RWANDA’S Green Party, the country’s tiny but main opposition, complained Wednesday it was having trouble finding a lawyer to handle its challenge to moves to allow President Paul Kagame stand for a third term.
The Rwandan constitution, which was adopted in 2003, limits the number of presidential terms to two, and therefore bars Kagame—who was elected first in 2003 and again in 2010—to stand for a third term.
But officials last month said parliament would soon debate a change to the constitution in response to what Kagame’s aides have described as “popular demand” for the former rebel leader to stay.
The Green Party has vowed to challenge this in court, but said it was being hampered by the reluctance of lawyers to take up the case.

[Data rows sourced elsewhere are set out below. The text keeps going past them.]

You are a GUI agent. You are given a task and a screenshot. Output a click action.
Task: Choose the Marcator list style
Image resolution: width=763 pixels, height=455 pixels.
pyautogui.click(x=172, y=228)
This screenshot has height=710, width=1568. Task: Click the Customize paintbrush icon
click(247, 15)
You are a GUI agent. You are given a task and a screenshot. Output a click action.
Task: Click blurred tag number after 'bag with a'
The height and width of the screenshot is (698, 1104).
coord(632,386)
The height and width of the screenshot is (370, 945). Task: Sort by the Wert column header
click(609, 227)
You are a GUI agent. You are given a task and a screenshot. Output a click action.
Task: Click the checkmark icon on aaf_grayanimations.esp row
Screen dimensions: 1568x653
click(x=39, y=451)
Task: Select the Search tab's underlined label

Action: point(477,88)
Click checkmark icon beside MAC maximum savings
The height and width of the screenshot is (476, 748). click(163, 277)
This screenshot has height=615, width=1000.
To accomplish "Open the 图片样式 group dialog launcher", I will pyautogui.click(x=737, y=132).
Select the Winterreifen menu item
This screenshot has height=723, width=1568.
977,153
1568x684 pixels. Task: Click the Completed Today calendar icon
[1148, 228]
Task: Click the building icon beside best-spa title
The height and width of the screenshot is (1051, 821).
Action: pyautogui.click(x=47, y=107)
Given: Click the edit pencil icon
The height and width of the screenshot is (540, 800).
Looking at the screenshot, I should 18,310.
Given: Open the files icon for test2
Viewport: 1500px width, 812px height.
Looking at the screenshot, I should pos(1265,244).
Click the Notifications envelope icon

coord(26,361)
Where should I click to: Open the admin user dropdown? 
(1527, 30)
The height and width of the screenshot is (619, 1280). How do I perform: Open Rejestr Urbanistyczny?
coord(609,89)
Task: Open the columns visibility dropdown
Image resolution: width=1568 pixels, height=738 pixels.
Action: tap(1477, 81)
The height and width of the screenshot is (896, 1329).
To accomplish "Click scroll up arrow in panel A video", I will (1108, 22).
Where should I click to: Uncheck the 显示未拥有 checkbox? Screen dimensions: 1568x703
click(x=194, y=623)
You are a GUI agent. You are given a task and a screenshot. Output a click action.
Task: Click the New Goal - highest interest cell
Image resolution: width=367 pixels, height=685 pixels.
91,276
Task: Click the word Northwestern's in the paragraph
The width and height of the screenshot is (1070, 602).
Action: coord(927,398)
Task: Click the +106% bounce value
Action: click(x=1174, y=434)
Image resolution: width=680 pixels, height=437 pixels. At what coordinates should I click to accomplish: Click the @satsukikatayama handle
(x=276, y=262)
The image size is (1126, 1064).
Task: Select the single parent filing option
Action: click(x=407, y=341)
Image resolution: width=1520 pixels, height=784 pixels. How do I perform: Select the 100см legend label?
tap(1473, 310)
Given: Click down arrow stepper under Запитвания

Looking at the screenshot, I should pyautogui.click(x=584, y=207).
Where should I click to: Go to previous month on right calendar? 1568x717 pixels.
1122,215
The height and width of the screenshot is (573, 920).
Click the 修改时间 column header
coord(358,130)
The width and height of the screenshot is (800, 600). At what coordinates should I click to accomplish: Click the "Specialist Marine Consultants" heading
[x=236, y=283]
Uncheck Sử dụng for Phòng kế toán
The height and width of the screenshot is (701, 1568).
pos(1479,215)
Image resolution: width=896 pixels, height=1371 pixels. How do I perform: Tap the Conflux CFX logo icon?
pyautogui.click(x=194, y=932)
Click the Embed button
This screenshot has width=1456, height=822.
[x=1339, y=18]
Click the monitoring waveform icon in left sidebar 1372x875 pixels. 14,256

“Five lawyers have refused to take the case. One said he was threatened, another said God was against it, others said they were afraid or did not want to go to court against millions of Rwandans,” party president Frank Habineza told AFP.
Habineza said the challenge centred on the Green Party’s belief that the constitution can only be revised to “reduce or prolong the duration of the president’s mandate.”
Kagame, 57, has been at the helm since 1994, when an offensive by his ethnic Tutsi rebel force, the Rwandan Patriotic Front (RPF), put an end to a genocide by Hutu extremists in which an estimated 800,000 people were massacred, the vast majority of them Tutsis.
He first served as defence minister and vice president, and then took the presidency by winning 95 percent of the vote. He was re-elected with a similarly resounding mandate.
Rwandan officials have strongly denied that it is Kagame who is angling for a third term, insisting that the president—hailed by his supporters as a guarantor of post-genocide security and stability, as well as a champion of economic development—enjoys popular support for him to stay.